New Classes. New Cities. Discounts and More!

One Day University in Dallas with the World Affairs Council

November 09, 2019 9:30 AM – 1:15 PM


9:30 AM - 10:35 AM
When Weather Changed the Course of History

Caroline Winterer / Stanford University

Weather and climate have been shaping human history for thousands of years. Blizzards, hurricanes, droughts, dust storms, and floods: all of them have been turning points. Weather disasters seem so much bigger than we are, but they're accurate barometers for telling us about what we value as human beings. This course will examine some of these major turning points (some of them based on controversial evidence!), from the ancient world, to Napoleon's invasion of Russia, to the Dust Bowl, to Hurricane Katrina. How have weather disasters shaped human history, and what can this tell us about how we think about climate change today?

Caroline Winterer / Stanford University
Caroline Winterer is Anthony P. Meier Family Professor in the Humanities at Stanford University and Director of the Stanford Humanities Center. Her latest book is, "American Enlightenments: Pursuing Happiness in the Age of Reason." She is a recipient of an American Ingenuity Award from the Smithsonian Institution for mapping the social network of Benjamin Franklin, and is also a Distinguished Lecturer for the Organization of American Historians.

10:45 AM - 11:50 AM
American Immigration: Fear, Myth, and Reality

Jeffrey Engel / Southern Methodist University

The United States is a nation of immigrants, a beacon of hope and liberty peoples around the world have struggled to reach. Yet Americans have not always welcomed new arrivals with open arms. From colonial days to the present, debates over immigration help define whom Americans are, what they believe their country has and should be, and reveal most of all each generation’s politics and priorities.

Do our the debates over immigration reform indicate the welcome mat has worn thin? What does it mean to hold out a beacon to the world's "tired, poor, huddled masses"? Do we welcome immigrants in because of or despite their economic impact on the United States?

Jeffrey Engel / Southern Methodist University
Jeffrey Engel is the founding director of the Center for Presidential History at Southern Methodist University. He has taught at Yale University, the University of Pennsylvania, Haverford College, and Texas A&M University where he received several teaching awards. Author or editor of twelve books on American foreign policy and presidency, in 2019 SMU Residence Life students voted him Professor of the Year.

12:05 PM - 1:20 PM
The Story of America in Film

Marc Lapadula / Yale University

The Story of America is a complex narrative, weaving together the fabric of a diverse nation. This presentation will use the power of cinema to reflect a variety of complex themes that frame our country. We will see how talented filmmakers have given us a composite sketch that outlines where we've been, where we are now, and perhaps where America might be heading in the future with regard to The American Dream, Social Justice, Coming of Age, War, and ending with The Underdog.

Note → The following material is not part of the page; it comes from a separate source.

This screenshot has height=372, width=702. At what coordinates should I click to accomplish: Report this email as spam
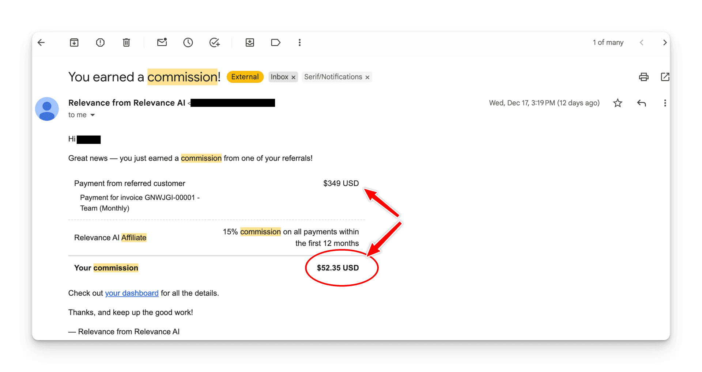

Films include The Godfather, To Kill a Mockingbird, Saving Private Ryan, Easy Rider, Rocky, and more!

Marc Lapadula / Yale University
Marc Lapadula is a Senior Lecturer in the Film Studies Program at Yale University. He is a playwright, screenwriter and an award-winning film producer. In addition to Yale, Marc has taught at Columbia University's Graduate Film School, created the screenwriting programs at both The University of Pennsylvania and Johns Hopkins where he won Outstanding Teaching awards and has lectured on film, playwriting and conducted highly-acclaimed screenwriting seminars all across the country at notable venues like The National Press Club, The Smithsonian Institution, The Commonwealth Club and The New York Historical Society.